ENGSTRAND. What the devil do you mean? Do you set yourself up against your father, you hussy? (1.34)

Engstrand knows he's not Regina's father, and there seems to be some evidence that she knows it, too. The idea of family is one of the social conventions Engstrand manipulates to his own advantage. He does the same thing with religion.

MANDERS. But a daughter's duty, my good girl – Of course, we should first have to get your mistress's consent. (1.127)

Engstrand has set Manders on the case of getting Regina back to town. Manders is happy to oblige.

MRS. ALVING. Ah, but here he has his mother, you see. My own darling boy – he hasn't forgotten his old mother!
MANDERS. It would be grievous indeed, if absence and absorption in art and that sort of thing were to blunt his natural feelings. (1.154-155)

This assumption of filial loyalty is one of the "ghosts" Mrs. Alving clings to until the very end of the play.

MANDERS. That is a very disputable point, Mrs. Alving. A child's proper place is, and must be, the home of his fathers. (1.307)

Pastor Manders is rigid and conventional in his thinking. He can't admit there might be some factors that would move a child's proper place from the home of this father. He fights for this with Regina, too.

MANDERS. But I'm not talking of bachelors' quarters. By a "home" I understand the home of a family, where a man lives with his wife and children.
OSWALD. Yes; or with his children and his children's mother.
MANDERS. [Starts; clasps his hands.] But, good heavens! (1.319-321)

Cohabitation is so common now in some communities that it might be hard for some readers to understand the Pastor's shock. Try substituting something a little less established when you imagine the Pastor's resistance.

MANDERS. You found it troublesome to be a mother, and you sent your child forth among strangers. (1.370)

Sitting in the audience, we can't yet know the irony of this statement. We discover later that Mrs. Alving would have loved to keep her son, and only suffered his absence to save him.

MANDERS. You call it "cowardice" to do your plain duty? Have you forgotten that a son ought to love and honour his father and mother?
MRS. ALVING. Do not let us talk in such general terms. Let us ask: Ought Oswald to love and honour Chamberlain Alving? (2.55-56)

This exchange typifies Manders and Mrs. Alving's different approaches to the world. Pastor Manders accepts a rule and sticks to it. Mrs. Alving worms around inside the rule to investigate it more closely. Which approach is a better recipe for happiness?

MRS. ALVING. Do you really mean "unheard of"? Frankly, Pastor Manders, do you suppose that throughout the country there are not plenty of married couples as closely akin as they? (2.74)

Mrs. Alving's suggestion that Oswald and Regina live openly together is surprising. The idea of incest doesn't bother her – it's the idea of deceit she can't stand.

MRS. ALVING. You know I would ten times rather forgo the joy of having you here, than let you – (2.225)

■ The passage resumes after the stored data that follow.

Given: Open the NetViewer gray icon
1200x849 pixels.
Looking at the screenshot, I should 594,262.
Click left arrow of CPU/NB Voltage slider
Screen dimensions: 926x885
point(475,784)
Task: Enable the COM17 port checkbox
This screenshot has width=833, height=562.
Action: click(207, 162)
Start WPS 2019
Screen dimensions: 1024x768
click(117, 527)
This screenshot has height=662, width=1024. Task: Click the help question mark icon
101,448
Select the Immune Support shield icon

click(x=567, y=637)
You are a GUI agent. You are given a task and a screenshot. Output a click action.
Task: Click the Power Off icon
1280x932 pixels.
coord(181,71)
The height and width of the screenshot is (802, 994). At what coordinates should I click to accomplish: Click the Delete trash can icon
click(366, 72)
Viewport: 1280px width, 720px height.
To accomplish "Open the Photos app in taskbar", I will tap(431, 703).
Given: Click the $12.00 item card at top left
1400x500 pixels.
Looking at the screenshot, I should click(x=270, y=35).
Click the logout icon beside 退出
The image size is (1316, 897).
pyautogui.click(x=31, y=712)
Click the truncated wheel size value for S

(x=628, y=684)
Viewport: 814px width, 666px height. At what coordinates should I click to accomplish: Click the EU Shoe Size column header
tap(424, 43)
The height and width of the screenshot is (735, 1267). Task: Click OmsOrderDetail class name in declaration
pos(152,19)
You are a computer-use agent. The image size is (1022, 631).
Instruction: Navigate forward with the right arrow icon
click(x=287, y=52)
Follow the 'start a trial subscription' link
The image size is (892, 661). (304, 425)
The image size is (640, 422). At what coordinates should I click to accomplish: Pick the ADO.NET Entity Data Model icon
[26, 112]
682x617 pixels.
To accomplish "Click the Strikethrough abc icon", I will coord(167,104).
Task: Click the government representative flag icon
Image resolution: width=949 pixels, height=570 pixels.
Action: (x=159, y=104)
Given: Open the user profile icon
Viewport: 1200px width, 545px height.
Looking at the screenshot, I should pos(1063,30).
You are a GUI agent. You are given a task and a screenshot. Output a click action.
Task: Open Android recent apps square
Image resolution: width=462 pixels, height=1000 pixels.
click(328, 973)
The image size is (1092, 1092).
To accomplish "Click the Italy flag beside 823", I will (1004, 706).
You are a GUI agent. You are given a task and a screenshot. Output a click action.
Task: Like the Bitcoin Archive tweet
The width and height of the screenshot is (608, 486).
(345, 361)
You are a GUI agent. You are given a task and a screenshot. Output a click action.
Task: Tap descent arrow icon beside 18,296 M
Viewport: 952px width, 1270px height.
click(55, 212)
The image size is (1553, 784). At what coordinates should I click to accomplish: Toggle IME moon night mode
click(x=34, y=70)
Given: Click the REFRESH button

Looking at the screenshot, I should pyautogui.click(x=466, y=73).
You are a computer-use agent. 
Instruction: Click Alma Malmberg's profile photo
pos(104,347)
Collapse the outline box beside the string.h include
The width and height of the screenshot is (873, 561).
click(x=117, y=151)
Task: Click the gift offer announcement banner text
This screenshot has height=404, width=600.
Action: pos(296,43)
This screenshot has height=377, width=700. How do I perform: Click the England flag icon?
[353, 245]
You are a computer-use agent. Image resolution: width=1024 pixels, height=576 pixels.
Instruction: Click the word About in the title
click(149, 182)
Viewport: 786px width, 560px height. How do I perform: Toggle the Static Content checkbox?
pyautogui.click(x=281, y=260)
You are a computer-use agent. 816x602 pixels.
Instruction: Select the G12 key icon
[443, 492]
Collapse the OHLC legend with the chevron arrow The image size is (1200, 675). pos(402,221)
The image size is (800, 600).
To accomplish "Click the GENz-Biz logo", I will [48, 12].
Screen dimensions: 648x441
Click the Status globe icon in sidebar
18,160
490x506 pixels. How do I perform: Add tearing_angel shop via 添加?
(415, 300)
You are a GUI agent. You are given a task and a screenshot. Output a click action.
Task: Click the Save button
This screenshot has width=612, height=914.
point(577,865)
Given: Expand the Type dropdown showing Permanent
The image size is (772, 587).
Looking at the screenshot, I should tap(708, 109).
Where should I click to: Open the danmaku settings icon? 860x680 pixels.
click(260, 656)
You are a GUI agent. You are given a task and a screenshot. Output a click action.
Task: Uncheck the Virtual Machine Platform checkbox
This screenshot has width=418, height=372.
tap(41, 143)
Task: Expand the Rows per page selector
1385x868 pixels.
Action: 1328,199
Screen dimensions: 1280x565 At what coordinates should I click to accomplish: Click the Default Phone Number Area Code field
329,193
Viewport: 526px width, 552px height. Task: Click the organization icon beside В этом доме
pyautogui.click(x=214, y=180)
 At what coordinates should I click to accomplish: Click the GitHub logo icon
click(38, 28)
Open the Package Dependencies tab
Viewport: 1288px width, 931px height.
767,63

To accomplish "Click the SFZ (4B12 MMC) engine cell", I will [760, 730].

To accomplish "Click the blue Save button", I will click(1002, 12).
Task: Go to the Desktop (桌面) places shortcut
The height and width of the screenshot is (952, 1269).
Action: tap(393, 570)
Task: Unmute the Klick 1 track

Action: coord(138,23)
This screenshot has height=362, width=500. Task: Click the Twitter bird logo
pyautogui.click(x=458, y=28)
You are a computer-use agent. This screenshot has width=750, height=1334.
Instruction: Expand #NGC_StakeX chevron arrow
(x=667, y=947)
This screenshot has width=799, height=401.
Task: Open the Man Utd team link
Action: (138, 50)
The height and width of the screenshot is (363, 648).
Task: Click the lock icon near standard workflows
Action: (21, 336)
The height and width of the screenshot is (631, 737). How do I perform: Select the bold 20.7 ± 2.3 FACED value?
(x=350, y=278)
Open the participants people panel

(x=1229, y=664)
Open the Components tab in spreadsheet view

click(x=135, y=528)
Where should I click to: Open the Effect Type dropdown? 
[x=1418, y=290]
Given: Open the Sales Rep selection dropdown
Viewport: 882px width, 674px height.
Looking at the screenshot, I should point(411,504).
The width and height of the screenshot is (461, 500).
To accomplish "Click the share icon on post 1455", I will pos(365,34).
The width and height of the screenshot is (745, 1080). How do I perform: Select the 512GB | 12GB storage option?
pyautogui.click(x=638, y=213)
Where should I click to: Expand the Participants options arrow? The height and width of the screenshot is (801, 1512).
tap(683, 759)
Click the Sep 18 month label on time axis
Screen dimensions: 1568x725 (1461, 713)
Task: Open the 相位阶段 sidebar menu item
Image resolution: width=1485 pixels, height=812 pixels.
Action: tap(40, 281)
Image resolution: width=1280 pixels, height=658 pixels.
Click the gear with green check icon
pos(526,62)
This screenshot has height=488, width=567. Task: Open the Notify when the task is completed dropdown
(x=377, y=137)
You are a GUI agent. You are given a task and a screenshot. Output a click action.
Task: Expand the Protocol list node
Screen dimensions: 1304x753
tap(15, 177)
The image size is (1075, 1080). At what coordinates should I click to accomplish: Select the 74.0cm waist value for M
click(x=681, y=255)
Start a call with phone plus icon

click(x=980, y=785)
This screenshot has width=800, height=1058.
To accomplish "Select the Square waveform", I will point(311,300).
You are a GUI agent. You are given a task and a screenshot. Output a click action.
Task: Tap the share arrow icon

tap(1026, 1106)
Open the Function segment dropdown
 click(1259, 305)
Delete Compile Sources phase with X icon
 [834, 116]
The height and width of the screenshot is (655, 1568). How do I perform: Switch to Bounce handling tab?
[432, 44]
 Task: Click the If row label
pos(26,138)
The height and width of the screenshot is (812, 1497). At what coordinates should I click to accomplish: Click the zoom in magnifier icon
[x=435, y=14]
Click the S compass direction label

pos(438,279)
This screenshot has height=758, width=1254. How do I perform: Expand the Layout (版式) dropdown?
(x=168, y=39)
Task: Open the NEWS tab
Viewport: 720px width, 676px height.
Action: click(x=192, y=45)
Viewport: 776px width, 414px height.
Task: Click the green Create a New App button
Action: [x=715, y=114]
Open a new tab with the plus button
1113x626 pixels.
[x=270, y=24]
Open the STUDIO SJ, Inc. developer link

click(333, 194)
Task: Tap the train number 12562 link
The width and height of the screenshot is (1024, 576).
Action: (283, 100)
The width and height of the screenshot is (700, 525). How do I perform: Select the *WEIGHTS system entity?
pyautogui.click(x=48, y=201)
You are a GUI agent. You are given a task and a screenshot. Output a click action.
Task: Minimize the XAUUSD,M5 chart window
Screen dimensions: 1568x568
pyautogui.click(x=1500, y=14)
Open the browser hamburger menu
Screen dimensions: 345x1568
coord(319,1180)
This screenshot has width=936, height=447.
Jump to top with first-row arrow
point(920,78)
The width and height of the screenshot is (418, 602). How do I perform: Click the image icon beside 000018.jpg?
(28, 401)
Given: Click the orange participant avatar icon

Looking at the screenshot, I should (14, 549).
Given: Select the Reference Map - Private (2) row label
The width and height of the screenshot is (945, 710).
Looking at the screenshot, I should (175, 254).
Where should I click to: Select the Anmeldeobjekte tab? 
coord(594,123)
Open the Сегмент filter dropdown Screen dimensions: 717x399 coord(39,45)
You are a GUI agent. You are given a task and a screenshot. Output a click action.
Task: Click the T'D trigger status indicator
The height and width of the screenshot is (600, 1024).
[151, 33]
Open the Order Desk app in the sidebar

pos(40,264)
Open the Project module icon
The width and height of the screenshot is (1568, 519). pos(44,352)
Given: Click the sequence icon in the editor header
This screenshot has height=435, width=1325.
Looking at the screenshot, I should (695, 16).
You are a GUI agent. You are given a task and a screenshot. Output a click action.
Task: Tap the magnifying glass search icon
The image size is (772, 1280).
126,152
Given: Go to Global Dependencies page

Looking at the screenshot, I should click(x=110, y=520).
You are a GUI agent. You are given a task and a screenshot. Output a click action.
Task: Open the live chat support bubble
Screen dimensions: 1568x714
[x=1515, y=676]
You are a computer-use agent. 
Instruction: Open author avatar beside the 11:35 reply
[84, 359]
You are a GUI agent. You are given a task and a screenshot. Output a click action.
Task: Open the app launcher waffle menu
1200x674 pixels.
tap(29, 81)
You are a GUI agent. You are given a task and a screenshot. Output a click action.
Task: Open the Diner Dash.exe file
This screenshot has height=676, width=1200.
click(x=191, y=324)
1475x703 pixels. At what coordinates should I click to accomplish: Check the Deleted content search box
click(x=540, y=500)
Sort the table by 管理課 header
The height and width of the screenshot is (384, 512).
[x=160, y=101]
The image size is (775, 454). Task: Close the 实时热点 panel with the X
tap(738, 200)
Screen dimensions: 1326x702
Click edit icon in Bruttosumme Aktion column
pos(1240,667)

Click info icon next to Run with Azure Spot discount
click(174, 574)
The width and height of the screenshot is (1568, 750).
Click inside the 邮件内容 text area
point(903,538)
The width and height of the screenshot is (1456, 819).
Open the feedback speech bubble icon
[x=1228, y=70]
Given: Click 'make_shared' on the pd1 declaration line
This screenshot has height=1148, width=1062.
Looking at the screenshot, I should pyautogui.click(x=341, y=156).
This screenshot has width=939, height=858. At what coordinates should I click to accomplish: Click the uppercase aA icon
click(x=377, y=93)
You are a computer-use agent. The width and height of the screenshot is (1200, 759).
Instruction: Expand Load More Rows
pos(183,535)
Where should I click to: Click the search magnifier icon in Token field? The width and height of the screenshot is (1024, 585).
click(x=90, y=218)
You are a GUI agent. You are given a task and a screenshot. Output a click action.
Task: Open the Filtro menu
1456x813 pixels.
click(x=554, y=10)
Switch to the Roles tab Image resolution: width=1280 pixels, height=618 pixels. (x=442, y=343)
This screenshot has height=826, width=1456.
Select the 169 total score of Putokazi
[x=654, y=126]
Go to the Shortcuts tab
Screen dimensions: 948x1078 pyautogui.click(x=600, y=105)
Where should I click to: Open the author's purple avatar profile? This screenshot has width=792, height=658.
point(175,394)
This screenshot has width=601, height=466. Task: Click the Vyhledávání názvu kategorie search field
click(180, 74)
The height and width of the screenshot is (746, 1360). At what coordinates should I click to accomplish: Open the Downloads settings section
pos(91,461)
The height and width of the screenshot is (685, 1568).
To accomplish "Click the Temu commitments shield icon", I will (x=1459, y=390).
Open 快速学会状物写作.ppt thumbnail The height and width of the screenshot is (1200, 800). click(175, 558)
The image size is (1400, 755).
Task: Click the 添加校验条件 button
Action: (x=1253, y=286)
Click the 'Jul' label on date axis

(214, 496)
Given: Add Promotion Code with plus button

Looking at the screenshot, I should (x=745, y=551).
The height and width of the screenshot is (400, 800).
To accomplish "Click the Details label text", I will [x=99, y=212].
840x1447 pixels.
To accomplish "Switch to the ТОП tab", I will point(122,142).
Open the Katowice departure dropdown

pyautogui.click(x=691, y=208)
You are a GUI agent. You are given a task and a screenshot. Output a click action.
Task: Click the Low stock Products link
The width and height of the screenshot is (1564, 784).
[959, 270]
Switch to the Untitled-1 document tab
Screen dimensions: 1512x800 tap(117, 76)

Mrs. Alving is proposing the same old self-sacrifice that has made her life so miserable. Putting her son before her is her old ghost of habit. It's also the reason Oswald gravitates towards Regina.

OSWALD. He said, "The sins of the fathers are visited upon the children." (2.270)

This is a very classical idea explored in the Bible, Euripides, and Shakespeare. The notion of a guilt passing through generations helps give the play its epic scope.

MRS. ALVING. This is terrible to think of! Ought not a son to love his father, whatever happens?
OSWALD. When a son has nothing to thank his father for? has never known him? Do you really cling to that old superstition? – you who are so enlightened in other ways? (3.168-169)

It's interesting that, even in the third act, Mrs. Alving repeats such a Manders-like idea. She may have argued with the Pastor about it, but she still believes in familial love as a deep obligation.